For the Sake of the Song

| 13 Aug 2014 | 02:55

    While waiting for Acrylics to play at Mercury Lounge, a young woman all New York’d up in tight black leggings and a leather jacket and still cuter than Shirley Temple wrestling Thumper mounts the stage with an acoustic guitar. Two guys in dark clothes and hiking boots, the short one in a ball cap, the tall one sporting a dark raft of greasy hair, set up equipment around her. Christ, I think, stagehands for an unknown band on a Wednesday night at Mercury? And during a recession!

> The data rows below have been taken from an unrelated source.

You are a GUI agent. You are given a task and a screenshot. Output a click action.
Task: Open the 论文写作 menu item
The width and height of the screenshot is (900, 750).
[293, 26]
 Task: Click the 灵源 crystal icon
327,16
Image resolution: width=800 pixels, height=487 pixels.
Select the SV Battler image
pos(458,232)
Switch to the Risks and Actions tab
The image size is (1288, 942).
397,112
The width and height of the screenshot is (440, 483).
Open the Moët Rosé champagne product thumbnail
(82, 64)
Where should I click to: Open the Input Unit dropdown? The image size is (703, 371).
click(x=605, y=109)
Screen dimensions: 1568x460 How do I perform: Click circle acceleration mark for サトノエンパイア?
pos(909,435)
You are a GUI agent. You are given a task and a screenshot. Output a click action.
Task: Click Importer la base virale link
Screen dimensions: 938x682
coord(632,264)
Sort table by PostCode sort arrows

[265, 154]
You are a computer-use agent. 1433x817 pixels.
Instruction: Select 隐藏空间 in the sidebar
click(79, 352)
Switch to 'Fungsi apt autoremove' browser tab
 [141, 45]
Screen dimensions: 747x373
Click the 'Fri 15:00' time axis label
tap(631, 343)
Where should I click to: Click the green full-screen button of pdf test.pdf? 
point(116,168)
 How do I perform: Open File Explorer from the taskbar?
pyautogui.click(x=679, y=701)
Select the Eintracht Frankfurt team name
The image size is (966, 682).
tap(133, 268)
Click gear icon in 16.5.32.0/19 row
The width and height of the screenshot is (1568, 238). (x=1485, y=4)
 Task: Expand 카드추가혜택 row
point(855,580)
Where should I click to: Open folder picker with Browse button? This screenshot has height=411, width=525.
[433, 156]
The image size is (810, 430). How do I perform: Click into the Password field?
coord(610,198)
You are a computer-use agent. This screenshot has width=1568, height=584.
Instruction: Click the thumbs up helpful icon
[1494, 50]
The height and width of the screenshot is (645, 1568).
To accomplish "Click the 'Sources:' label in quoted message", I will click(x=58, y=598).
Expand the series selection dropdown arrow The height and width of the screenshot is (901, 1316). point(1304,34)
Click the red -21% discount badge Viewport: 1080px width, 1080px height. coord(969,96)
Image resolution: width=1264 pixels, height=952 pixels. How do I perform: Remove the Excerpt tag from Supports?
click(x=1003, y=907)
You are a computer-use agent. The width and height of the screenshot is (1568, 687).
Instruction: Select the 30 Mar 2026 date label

    Then one of them says “welcome” and they start into a song. The woman, Molly Shea, has a dusky, unaffected but moving voice and catchy songs. Still, this band template, Star and The Other Dudes, well, we’ve seen it before. The tall guy, Travis Rosenberg, who I’d assume handled the male vocals, knocks out a couple of killer lines on pedal steel but hardly opens his mouth. Then the short guy, Jason Klauber, takes lead vocals on “Lil Ivy,” a number about a young woman vanishing into a series of bad decisions in a voice both larger and older than his person, his voice cracking without having to fish for emotion, completely lost in the song. A-ha.

    Acrylics is not the DIY indie collective/freak folk/synth punk ensemble you’re supposed to love for its eclectic esotericism or esoteric eclecticism. At first listen, there’s little astonishing about the band. There’s no ukulele or washtub bass or Theremin orchestra; live, there’s no cult of positivity, no mandatory audience participation dancing and no coordinated costumes. The band is closer to the pop band you might hear on the radio in a rental car and not turn off because you’re in traffic and then wind up thinking, holy shit, this band has some songs that are actually bopping-around-in-your-underwear great.

    Acrylics’ official discography is limited to a five-song EP, All of The Fire, that was recorded in Grizzly Bear’s Chris Taylor’s church studio and released on his label, Terrible Records, but the band has several promising other tracks online which will presumably appear on an upcoming full length. Though the songs are daringly pared down to their essentials at Mercury, with just voices and guitars, recorded, they’re fully realized with live drums, layers of burbling synths and cinematic washes of reverb. The band must be omnivorous listeners with no limiting aesthetic as there is no undisguised hero-worship or narrow genre excursions. It’s a cohesive, unified effort but you can discern the voices of two powerful songwriters with distinct but complimentary visions. And married to their gliding melodies and hooky choruses are some stark, urgent lyrics. They sound like disco Neil Young or maybe a heartbroken ABBA. “Sparrow Song” from the band's MySpace page seems to astutely lift both its production and arrangement from Chris De Burgh’s classic mid-eighties jam “Lady In Red” and still somehow remain sincere. You could say Acrylics sounds like ‘70s cocaine soft rock icons Steely Dan and Fleetwood Mac except that it doesn’t suck at all. It ain’t country—despite his Nashville pedigree, multi-instrumentalist and pedal steel secret weapon Rosenberg isn’t sifting through the dumpster behind the Grand Ole Opry for leftover licks. If it’s dance music, it brings meaning to dancing beyond just moving your body.

    When I meet up with the band members, they stomp into a bar bundled against the cold like serious children in earnest preparation for a snow fight. When, their drinks in hand, they settle in to talk about what they were up to, we kept returning to “the song”—they speak about it as if it is the older, beloved and respected bandleader who had just stepped out of the room and they are just the backing band, protecting and supporting the aims of the song. They talk enthusiastically about the Townes Van Zandt documentary Be Here to Love Me and his work, his music and the sacrifices he made. They fess up to being inexperienced when it comes to touring but speak quickly and enthusiastically about hitting the road in the spring for South by Southwest and traveling as much as possible in support of their music. For an unknown band, living on the road means forgoing all earthly comforts in search of transcendence that’s over in three and a half minutes. The writing equivalent of being a touring musician would be driving around with an 80-pound typewriter in your trunk for six, eight, 10 hours in order to type for 45 minutes a night. Was that something that Acrylics is willing to do? Yes.

    After Acrylics down farewell shots of whiskey and traipse out into the night, I recall a line from the song “Lil Ivy.” The spunky heroine, despite her determination to live her dreams, still scuttles her future through weakness, finally submitting to anonymity. But Klauber sings ‘I’ll remember who she was for who she might have been,” restores her to her moment of greatest potential, renewing her open destiny.

    Acrylics has great voices, hooks to spare and, for now, the fickle stamp of indie approval. The band also appears to have guts and spirit and a specific nave hope about the transformative power of song, all of which will serve it well down the line. Which is great, as it appears to be among the lucky few with the long, good, hard road ahead.

    >Acrylics Jan. 23, Knitting Factory, 361 Metropolitan Ave., (at Havemeyer St.), Brookyln, 347-529-6696; 7, $10.